Togetherness

May 19, 2012 at 11:41 pm (Uncategorized)

It’s 11:35 in the evening, I’m intoxicated for the nth evening in a row, and I’m realizing that breakups suck. I mean, rationally I realize that everything is going to be fine eventually. I’m not worried about being alone forever or getting tied up in my own neuroses or what have you. It’s just that in the present moment, being alone isn’t much fun, and I just realize how much I miss that person. I kind of always thought that by the time I was a little ways out of college I would have found someone that I wanted to settle down with and things would be moving in that general direction. I found that person, but they didn’t necessarily feel the same way about their own life and settling down with me.

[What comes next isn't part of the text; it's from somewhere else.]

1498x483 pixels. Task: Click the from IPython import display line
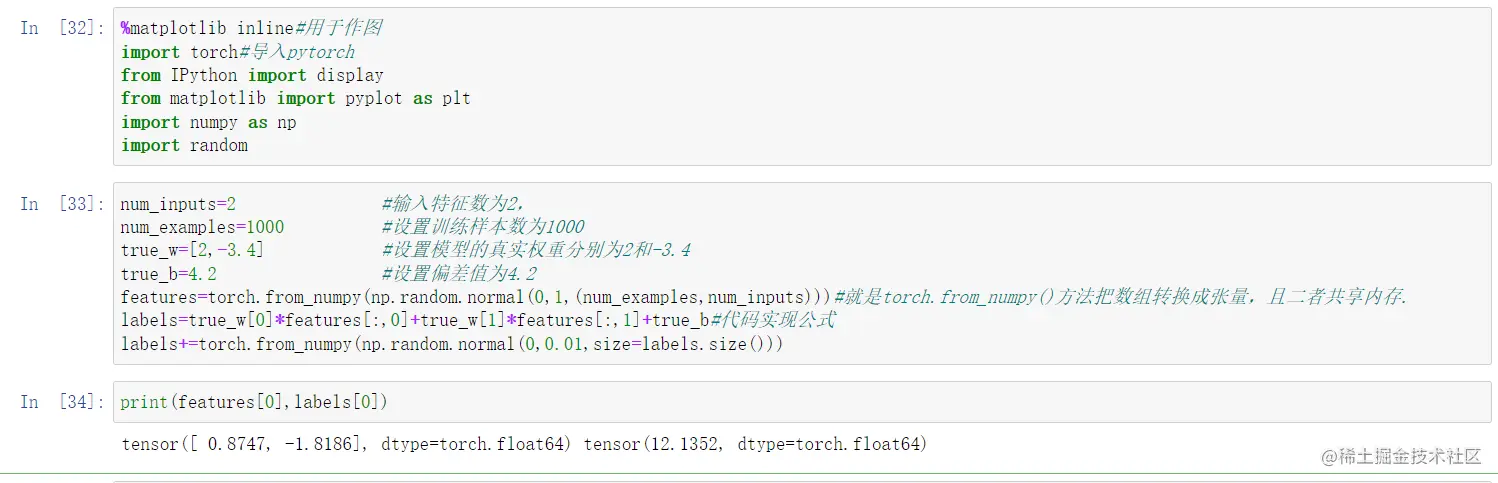(x=252, y=75)
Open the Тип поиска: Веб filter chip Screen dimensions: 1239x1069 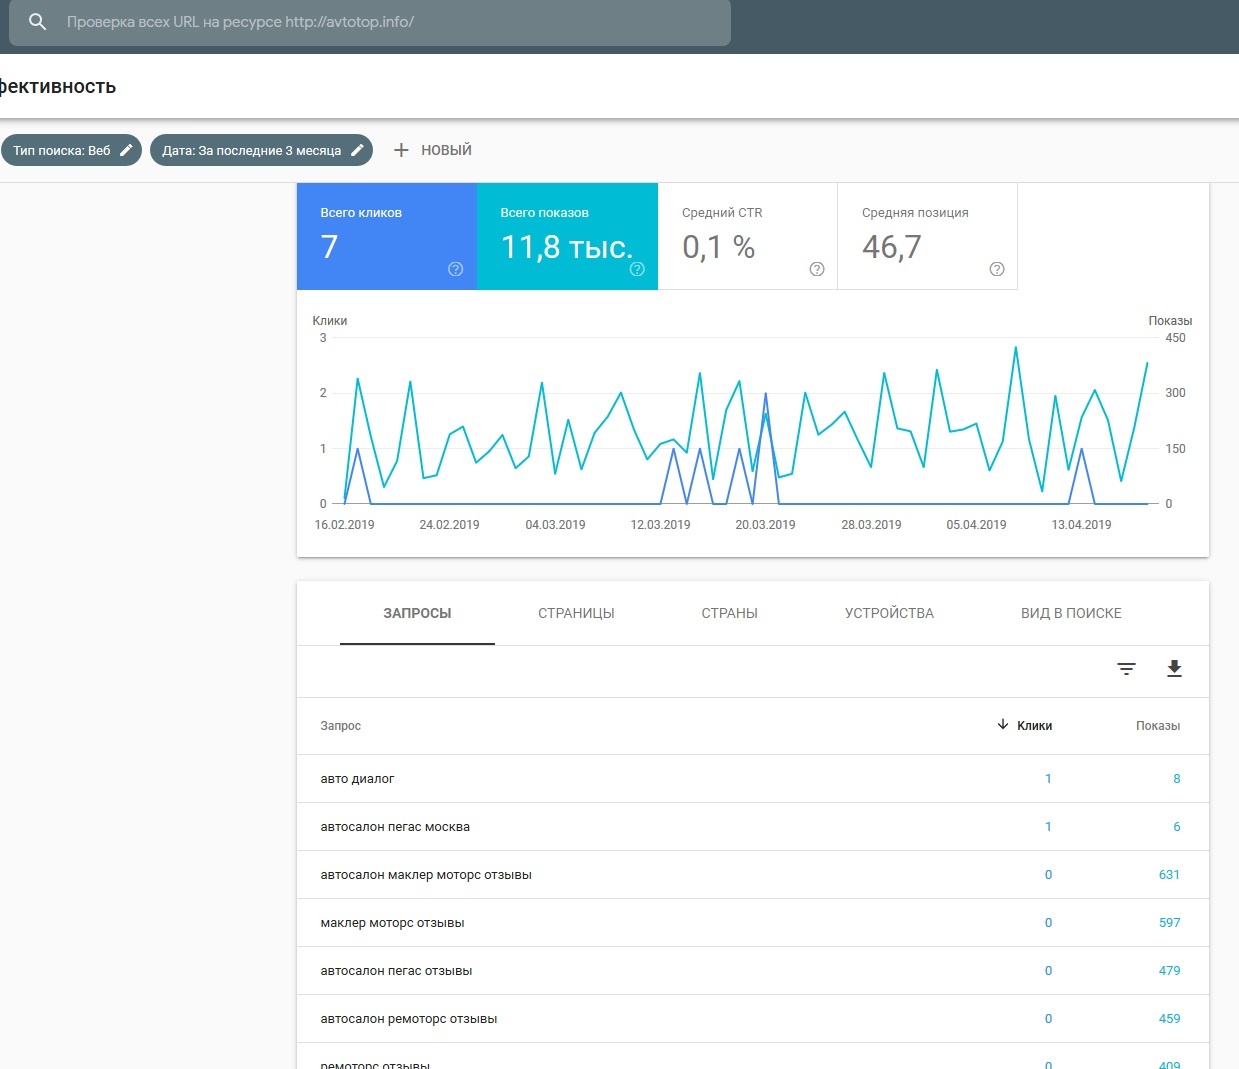[62, 150]
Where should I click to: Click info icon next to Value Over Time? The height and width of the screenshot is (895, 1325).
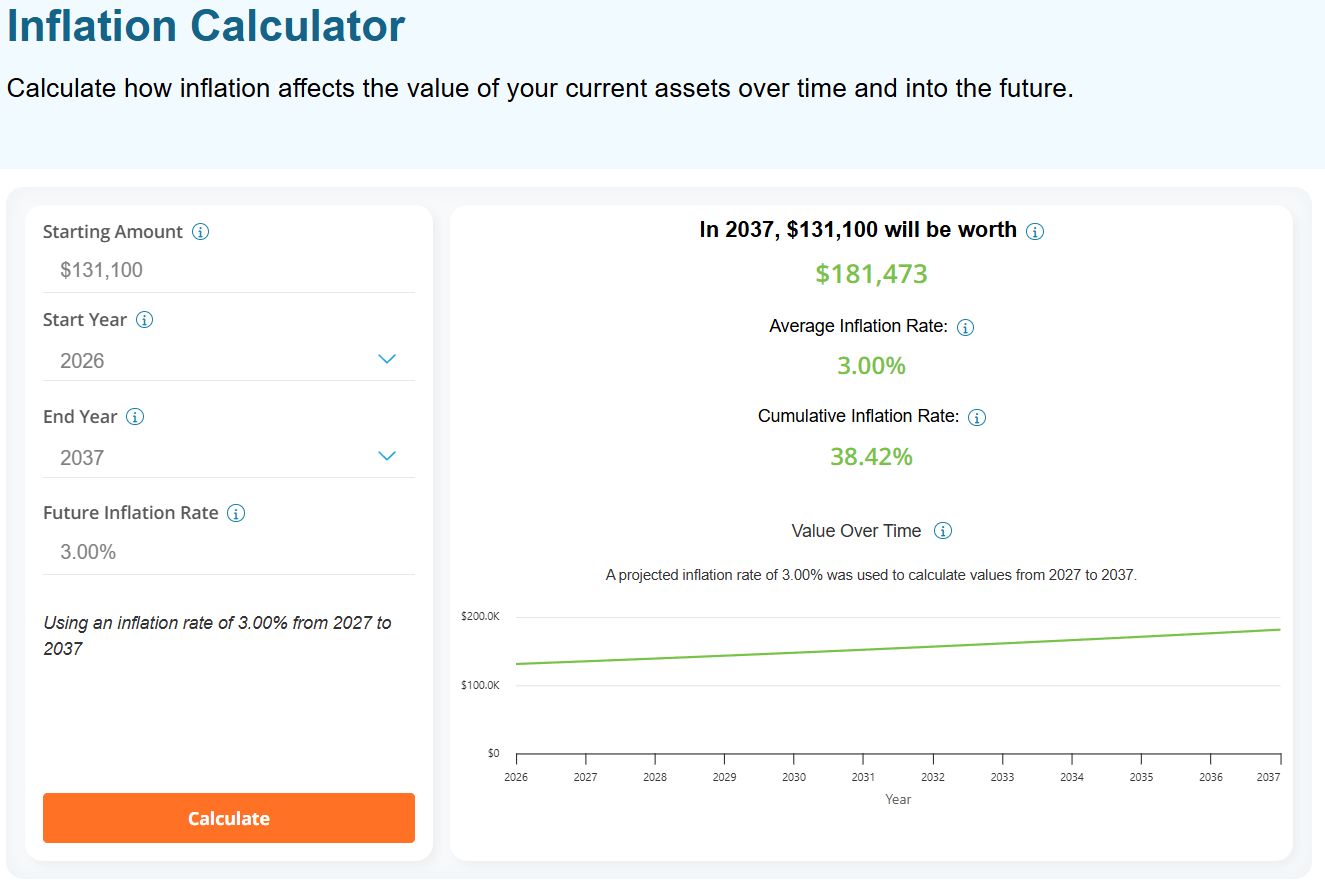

Which is fine, and I certainly commend them for honesty, but it’s something I have to deal with. I think part of it is seeing that my parents were married right out of college, and just assuming that would be the template for my own life. Your parents set the standard for what you might do with your life, and whether or not you end up following in their footsteps, that is kind of what you assume to be “normal” in terms of what a marriage and a life with someone else looks like. I wouldn’t say my parents are perfect, but I’ve seen a lot of good from them, and I think that as I was growing up I saw the kind of marriage that I aspire to have one day. I also just admire my parents in the sense that they are both kind, reasonable, and rational people. I find more and more that those attributes aren’t the sort of thing that one can take for granted.

Eventually the right thing will come along, and this brief post will seem like an angst-ridden bump in the road. Until then, I’ll just have to try to roll with what life gives me.